German volume training applies very high volume to specific muscle groups. It is known to be brutally hard, yet effective at packing on lean muscle fast. Don’t be fooled by its simplicity or small numbers, this will bring you pain. It has been effective for many weightlifters and bodybuilders.
Is German Volume Training For You?
If you are an intermediate or advanced lifter looking to put on massive muscle gains, then German Volume Training (GVT) is for you.
Weightlifters in Germany used this method during off season to gain lean body mass. This method was so effective some lifters moved up a whole weight class within 12 weeks.
Although GVT may not help much with strength gains, it can help with improving and perfecting form.
TO SAY THIS PROGRAM ADDS MUSCLE FAST IS PROBABLY AN UNDERSTATEMENT. GAINS OF TEN POUNDS OR MORE IN SIX WEEKS ARE NOT UNCOMMON, EVEN IN EXPERIENCED LIFTERS.
This was Canadian weightlifter Jacques Demers go to method of training. During his weightlifting career he was known for his massive thighs, which he attributes to GVT.
If you are a beginner, it is recommended you ignore this routine and head over to the beginners routines. There, you will find programs to build both size and strength gains more quickly.
German Volume Training Explained
German Volume Training is as simple as performing 10 sets of 10 reps with the same weight on your exercises. Sounds simple, but this program is difficult. By repeatedly exposing muscle units to high volume and stress, the body begins to adapt by hypertrophying the targeted muscle fibers.
Finishing 10 sets of 10 reps is the goal. To find your starting numbers you will want to find a weight you could perform 20 reps to failure (if possible) with. This is roughly 60% of your 1RM (1 rep max).
In the beginning the weight may feel light, but the minimal rest periods will fatigue you. The rest intervals are extremely important, and should be tracked using a stopwatch.
Rest intervals range between 60 and 90 seconds (60 seconds between accessory work and 90 seconds between the main lifts).
Some coaches recommend a 4-0-2 tempo for long range movements; Squats, Bench Press, Dips, and a 3-0-2 tempo for short range movements; Curls.
You should be performing 1, and only 1, exercise per body part so choose an exercise that recruits a lot of muscle mass.
Because it will take your body longer to recover, working one body part about every 4 to 5 days is sufficient.

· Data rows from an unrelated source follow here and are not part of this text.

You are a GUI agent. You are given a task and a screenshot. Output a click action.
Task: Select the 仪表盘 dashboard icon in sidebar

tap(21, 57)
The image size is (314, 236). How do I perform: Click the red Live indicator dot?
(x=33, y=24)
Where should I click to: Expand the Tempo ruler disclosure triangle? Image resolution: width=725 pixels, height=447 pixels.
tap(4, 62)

Accessory work may be added for individual body parts for 3 sets of 10-20 reps.
Each cycle is 5 days, after the 5th day you start again at day 1. Once you have completed 10 sets of 10 reps with proper rest intervals, consider increasing the weight by 4 to 5 percent and continue.

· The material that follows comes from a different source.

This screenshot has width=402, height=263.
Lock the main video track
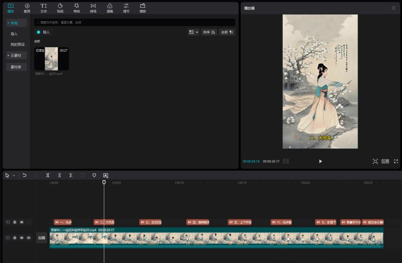tap(15, 238)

The German Volume Training Routine
German Volume Training involves only three workouts per week. Resist the urge to break this routine up into a four or five day split before actually trying it. It’s best to try GVT for several weeks before tweaking with it.
My first GVT chest and back day left me so sore that I had a hard time bench pressing days later, so I recommend not changing the program at all.
I have not changed the original method although some people complain that after arms and shoulders its tough to do a chest and back session but i say suck it up!
Gain some muscle!!
The structure of the workouts is as follows:
Beginner/Intermediate Phase 1
Beginner/Intermediate Phase 2
- Day 1: Chest and Back
- Day 2: Legs and Abs
- Day 3: Rest
- Day 4: Shoulders and Arms
- Day 5: Rest
When using this program or any other, you should keep a detailed journal of the exact sets/reps and rest intervals performed, and only count the repetitions completed in strict form.
Progression and Gain
It has been said that many lifters have gained 10 pounds or more of lean body mass within 6 weeks of this program.
You may increase the weight for your work sets by 5% once you can perform the prescribed 10 sets of 10 reps with proper form and rest intervals.
Tips For German Volume Training
- Eat and sleep like it is going out of style. Since this program is designed to increase muscle mass, food and rest must be priority.
- You should keep a detailed training log of the exact sets, reps, and rest intervals you have completed. You should only count the repetitions completed in strict form.
- Rest intervals are key! You must perform the rest intervals as prescribed.
- Don’t sweat missed reps. Not completing all 10 reps out of 10 sets will not ruin the program.
- Typically used for approximately 8 to 12 week training cycles.
- Use taxing compound lifts!
- Perform Phase 1 for a minimum of 6 cycles, once you have completed a full 6 cycles you can move on to phase 2.